As to Intel's claim that the company suffered losses over the time employees spent deleting Hamidi's emails, Werdegar stated that Intel could not assert a property interest against employees' time because employees are not chattels in the legal sense of the term. "Whatever interest Intel may have in preventing its employees from receiving disruptive communications, it is not an interest in personal property, and trespass to chattels is not an action that will lie to protect it," Werdegar wrote.

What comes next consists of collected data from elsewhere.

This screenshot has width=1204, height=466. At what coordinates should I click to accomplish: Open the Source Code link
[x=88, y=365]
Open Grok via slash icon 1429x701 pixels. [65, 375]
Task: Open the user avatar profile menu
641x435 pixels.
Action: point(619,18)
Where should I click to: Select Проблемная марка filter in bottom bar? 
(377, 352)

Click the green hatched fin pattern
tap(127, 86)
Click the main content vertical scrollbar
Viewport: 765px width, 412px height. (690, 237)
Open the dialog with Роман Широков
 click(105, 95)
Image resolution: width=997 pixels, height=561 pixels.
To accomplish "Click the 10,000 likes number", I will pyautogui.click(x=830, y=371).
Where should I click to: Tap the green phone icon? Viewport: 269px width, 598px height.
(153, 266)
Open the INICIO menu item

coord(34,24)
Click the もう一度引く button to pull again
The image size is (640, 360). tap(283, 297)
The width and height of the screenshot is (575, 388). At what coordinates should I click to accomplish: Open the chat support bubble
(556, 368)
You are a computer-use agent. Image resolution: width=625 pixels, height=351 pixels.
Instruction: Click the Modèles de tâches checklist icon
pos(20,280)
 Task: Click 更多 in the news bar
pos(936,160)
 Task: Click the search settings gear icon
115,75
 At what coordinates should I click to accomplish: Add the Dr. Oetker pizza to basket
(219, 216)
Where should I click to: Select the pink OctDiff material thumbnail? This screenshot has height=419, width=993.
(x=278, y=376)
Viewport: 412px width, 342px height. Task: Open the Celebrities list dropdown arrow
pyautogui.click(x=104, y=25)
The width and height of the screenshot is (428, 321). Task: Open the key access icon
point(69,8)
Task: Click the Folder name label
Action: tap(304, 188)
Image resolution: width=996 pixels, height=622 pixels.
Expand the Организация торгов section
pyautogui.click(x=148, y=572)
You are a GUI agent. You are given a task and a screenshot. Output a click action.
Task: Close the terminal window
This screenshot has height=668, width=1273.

As for restricting the use of spam, Werdegar wrote that excluding undesired communications from one's e-mail might "create substantial new costs, to e-mail and e-commerce users and to society generally, in lost ease and openness in communication and in lost network benefits." In adopting a rule treating computer serves as real property for purposes of trespass law, "We would be acting rashly," Werdegar stated.
In a dissenting opinion, Justice Richard Mosk wrote, "Intel correctly expects protection from an intruder who misuses its proprietary system, its nonpublic directories, and its supposedly controlled connection to the Internet to achieve [Hamidi's] bulk mailing objectives incidentally, without even having to pay postage."
Mosk further cited America Online, Inc. v. IMS, 24 F. Supp.2d 548 (E.D. Va. 1998), where unwanted e-mails had forced America Online to devote technical resources and staff time to defend its system against the unwanted messages. "The company was not required to show that its computer system was overwhelmed or suffered a diminution in performance; mere use of the system by the defendant was sufficient to allow the plaintiff to prevail on the trespass to chattels claim."
Asked by the Los Angeles Times if he plans to resume his mass e-mailings to Intel employees, Hamidi replied, "Absolutely. I am going to use the privilege to the max."